Challenge 1 -
Answer these questions using the article about the Guardian's predatory-pricing suit:
(a) Which judge has allowed one representative from each paper to sit in for the entire case?
(b) For how many years has the chain owned the Weekly?
(c) Which competitors other than the Guardian did Fromson say he fought with for ads?

The publisher of the SF Weekly took the stand Friday and today in the Guardian’s predatory-pricing suit and presented all of the Weekly’s positions as if he’d been rehearsing for weeks.

And in fact, Fromson has been sitting in the courtroom watching most of the trial so far. Most witnesses in legal cases don’t get to watch the proceedings until after they’re done with their turn in the box – it might influence their testimony – but Judge Marla Miller has been pretty lax on that front. She’s allowed one representative from each paper to sit in for the entire case, and Fromson has apparently been the Weekly’s designate.

(She’s also allowed me to sit there and watch, and then write about, the proceedings even though it’s theoretically possible that the Weekly’s lawyers will try to put me back on the stand.)

I have no objection to any of this; I’m simply pointing it out because Fromson’s testimony was carefully targeted to hit all the major points where the Weekly has been weak.

But his carefully buffed lines, delivered like the salesman he is, don’t exactly jibe with the evidence.

Fromson’s line – and the line of the lawyers for the 16-paper chain now known as Village Voice Media – is that the poor beleaguered Weekly was trying really hard to raise its ad rates so that it wouldn’t be selling below cost and would be starting to make a profit. The company, he said, is “concerned with rate growth, revenue growth, and increased profit.”

But the facts show that over the 12 years the chain has owned the Weekly, the paper has never made a profit. In fact, for every one of those years, the Weekly has been selling ads below cost.

Fromson tried to argue that in many cases, the Guardian’s ad rates were actually lower than the Weekly’s, and that he as publisher has had to cut prices to meet the competition from the Guardian. But again, the evidence shows otherwise – while there are no doubt a few cases here and there where the Guardian rates were lower, the overall financial statements from both companies make very clear that the Weekly’s rates were consistently below the Guardian and consistently below cost.

Then he tried to argue that he was cutting rates to meet other competition. In fact, the notion that the Guardian was not the Weekly’s prime competitor – that there were dozens of other media outlets fighting for every ad dollar – is central to the Weekly’s defense.

Fromson talked about fighting with the Onion, the neighborhood newspapers and SFStation.com, among others, for ads, and cited some cases in which he said he’d had to lower rates to meet those competitors’ prices.

But again, the evidence doesn’t lie. The Weekly publishers before Fromson all had to prepare regular special reports on the Guardian – and on no other competitor. Fromsom filed some “Guardian reports” of his own – and he couldn’t point to a single similar report he’d filed on any other competitor.

And anyone with any common sense knows that there’s a market niche for alternative weeklies; if there weren't, neither the Guardian nor the New Times/VVM chain would have survived and grown over the past three decades.

Material for this exercise -
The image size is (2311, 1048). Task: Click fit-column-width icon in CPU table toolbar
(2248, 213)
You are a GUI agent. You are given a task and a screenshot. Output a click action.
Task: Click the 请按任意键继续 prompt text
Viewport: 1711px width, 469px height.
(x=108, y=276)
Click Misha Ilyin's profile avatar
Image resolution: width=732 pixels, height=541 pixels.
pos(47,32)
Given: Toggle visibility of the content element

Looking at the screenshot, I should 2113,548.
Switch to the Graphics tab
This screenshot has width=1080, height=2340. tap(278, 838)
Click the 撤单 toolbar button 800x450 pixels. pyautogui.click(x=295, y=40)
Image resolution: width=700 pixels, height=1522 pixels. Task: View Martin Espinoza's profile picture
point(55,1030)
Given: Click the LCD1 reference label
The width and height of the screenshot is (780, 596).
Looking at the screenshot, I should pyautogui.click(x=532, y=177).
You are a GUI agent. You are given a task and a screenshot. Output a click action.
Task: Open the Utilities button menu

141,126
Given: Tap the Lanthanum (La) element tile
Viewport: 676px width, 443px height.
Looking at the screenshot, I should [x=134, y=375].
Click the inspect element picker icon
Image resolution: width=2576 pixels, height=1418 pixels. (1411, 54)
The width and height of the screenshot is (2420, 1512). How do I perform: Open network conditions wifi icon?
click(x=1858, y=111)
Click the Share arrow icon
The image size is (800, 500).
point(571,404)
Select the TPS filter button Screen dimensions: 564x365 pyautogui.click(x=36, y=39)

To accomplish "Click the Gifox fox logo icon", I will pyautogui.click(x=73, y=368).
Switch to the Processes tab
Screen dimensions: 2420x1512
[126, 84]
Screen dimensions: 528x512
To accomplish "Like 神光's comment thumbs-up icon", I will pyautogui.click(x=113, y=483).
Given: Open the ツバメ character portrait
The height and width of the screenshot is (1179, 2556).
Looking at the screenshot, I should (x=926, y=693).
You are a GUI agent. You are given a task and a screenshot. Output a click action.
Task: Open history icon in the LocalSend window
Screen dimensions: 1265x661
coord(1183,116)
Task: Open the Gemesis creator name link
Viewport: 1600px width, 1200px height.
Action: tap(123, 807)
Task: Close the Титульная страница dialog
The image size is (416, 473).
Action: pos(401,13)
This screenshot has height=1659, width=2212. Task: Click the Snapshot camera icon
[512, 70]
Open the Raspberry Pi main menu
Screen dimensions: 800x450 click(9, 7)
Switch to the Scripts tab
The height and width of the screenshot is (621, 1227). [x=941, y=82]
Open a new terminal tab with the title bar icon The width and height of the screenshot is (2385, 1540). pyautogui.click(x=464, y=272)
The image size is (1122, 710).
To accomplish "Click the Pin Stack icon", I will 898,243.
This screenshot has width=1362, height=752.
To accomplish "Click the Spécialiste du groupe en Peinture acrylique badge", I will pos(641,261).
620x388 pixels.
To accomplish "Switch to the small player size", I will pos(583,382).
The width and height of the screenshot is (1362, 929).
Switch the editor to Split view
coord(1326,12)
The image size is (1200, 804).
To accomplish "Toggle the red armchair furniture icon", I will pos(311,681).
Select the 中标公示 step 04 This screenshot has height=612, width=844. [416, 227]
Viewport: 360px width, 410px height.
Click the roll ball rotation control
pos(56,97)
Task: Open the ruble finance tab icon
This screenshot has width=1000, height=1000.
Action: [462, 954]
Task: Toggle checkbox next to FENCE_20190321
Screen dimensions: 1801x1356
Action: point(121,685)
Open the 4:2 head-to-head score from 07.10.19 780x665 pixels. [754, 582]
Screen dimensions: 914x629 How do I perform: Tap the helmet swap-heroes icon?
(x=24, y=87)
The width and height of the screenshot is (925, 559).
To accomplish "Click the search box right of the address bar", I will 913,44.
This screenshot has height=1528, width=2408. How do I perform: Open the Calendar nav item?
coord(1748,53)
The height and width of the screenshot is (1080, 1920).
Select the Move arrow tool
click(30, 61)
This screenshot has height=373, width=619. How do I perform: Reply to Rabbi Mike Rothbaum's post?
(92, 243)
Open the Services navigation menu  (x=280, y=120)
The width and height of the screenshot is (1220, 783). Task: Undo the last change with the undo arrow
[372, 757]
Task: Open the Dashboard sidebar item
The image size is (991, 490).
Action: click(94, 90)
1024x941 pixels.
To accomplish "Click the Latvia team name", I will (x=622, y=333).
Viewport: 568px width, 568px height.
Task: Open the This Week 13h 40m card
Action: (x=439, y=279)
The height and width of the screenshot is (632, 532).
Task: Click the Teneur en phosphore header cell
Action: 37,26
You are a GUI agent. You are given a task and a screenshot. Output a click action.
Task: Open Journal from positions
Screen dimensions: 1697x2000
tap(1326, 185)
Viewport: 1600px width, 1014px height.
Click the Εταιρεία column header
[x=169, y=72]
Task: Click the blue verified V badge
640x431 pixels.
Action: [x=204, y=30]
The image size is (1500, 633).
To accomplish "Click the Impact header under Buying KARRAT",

Challenge 2 -
Repeat the lines of the rows above verbatim, everything from the line that contains "620x388 pixels." down to the line that contains "Action: point(121,685)", with both of those lines included.

Final result 1 -
(a) Judge Marla Miller
(b) 12 years
(c) The Onion, the neighborhood newspapers and SFStation.com

Final result 2 -
620x388 pixels.
To accomplish "Switch to the small player size", I will pos(583,382).
The width and height of the screenshot is (1362, 929).
Switch the editor to Split view
coord(1326,12)
The image size is (1200, 804).
To accomplish "Toggle the red armchair furniture icon", I will pos(311,681).
Select the 中标公示 step 04 This screenshot has height=612, width=844. [416, 227]
Viewport: 360px width, 410px height.
Click the roll ball rotation control
pos(56,97)
Task: Open the ruble finance tab icon
This screenshot has width=1000, height=1000.
Action: [462, 954]
Task: Toggle checkbox next to FENCE_20190321
Screen dimensions: 1801x1356
Action: point(121,685)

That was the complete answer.